## YOUR GOAL:
Copy out all of the data below word for word, leaving out the pictures.

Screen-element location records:
◇ ◇ ◇

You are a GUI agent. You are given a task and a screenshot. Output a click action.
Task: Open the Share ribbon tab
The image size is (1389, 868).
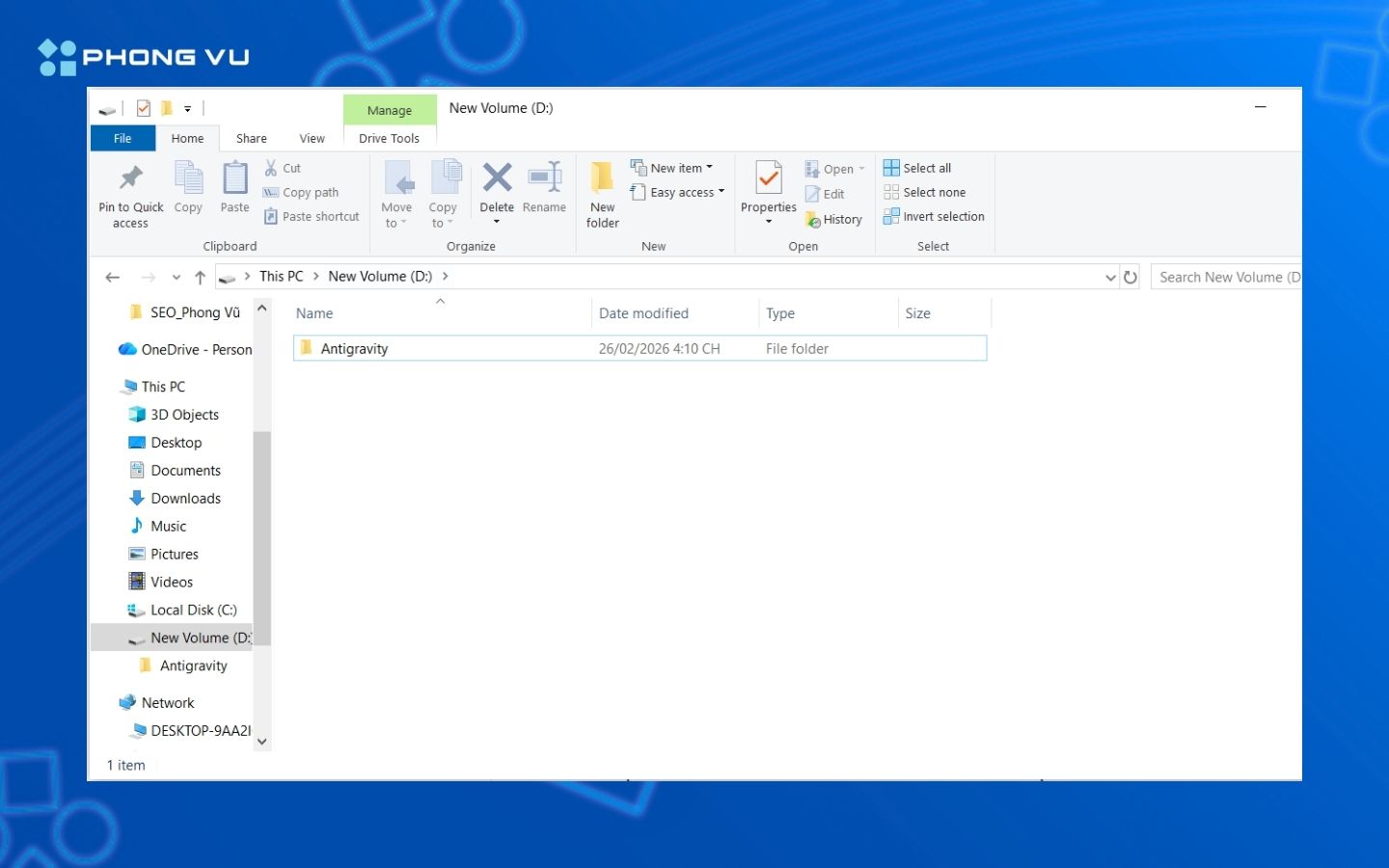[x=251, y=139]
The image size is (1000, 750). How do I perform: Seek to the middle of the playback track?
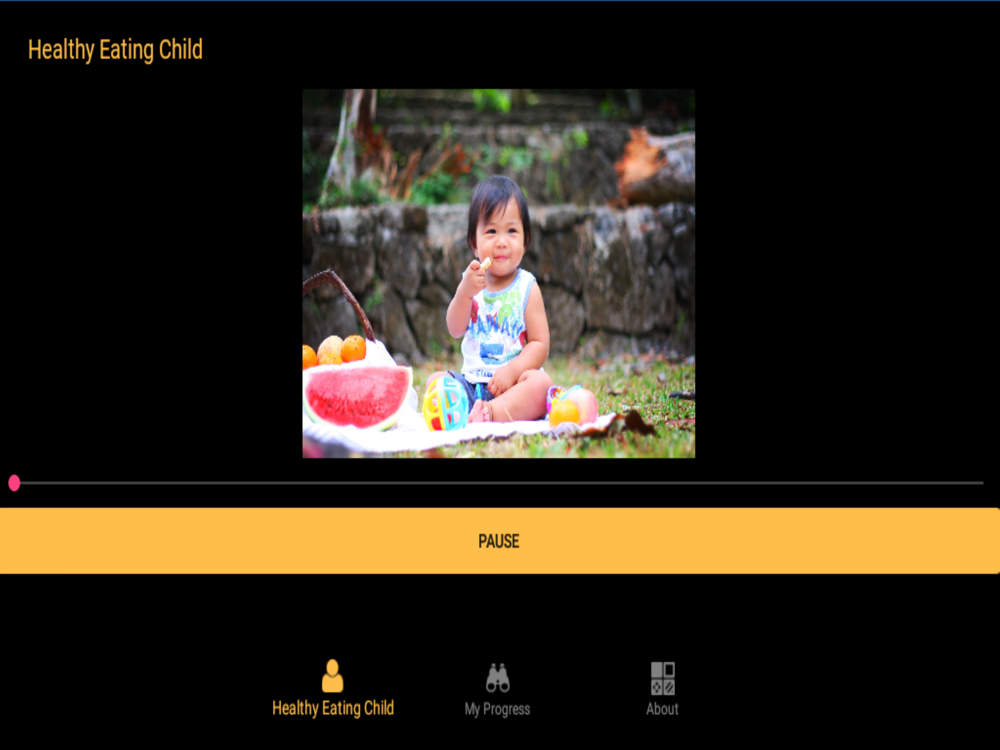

◇ ◇ ◇

## ANSWER TO THIS TASK:
You are a GUI agent. You are given a task and a screenshot. Output a click action.
Task: Open the Share ribbon tab
The image size is (1389, 868).
[x=251, y=139]
The image size is (1000, 750). How do I perform: Seek to the middle of the playback track?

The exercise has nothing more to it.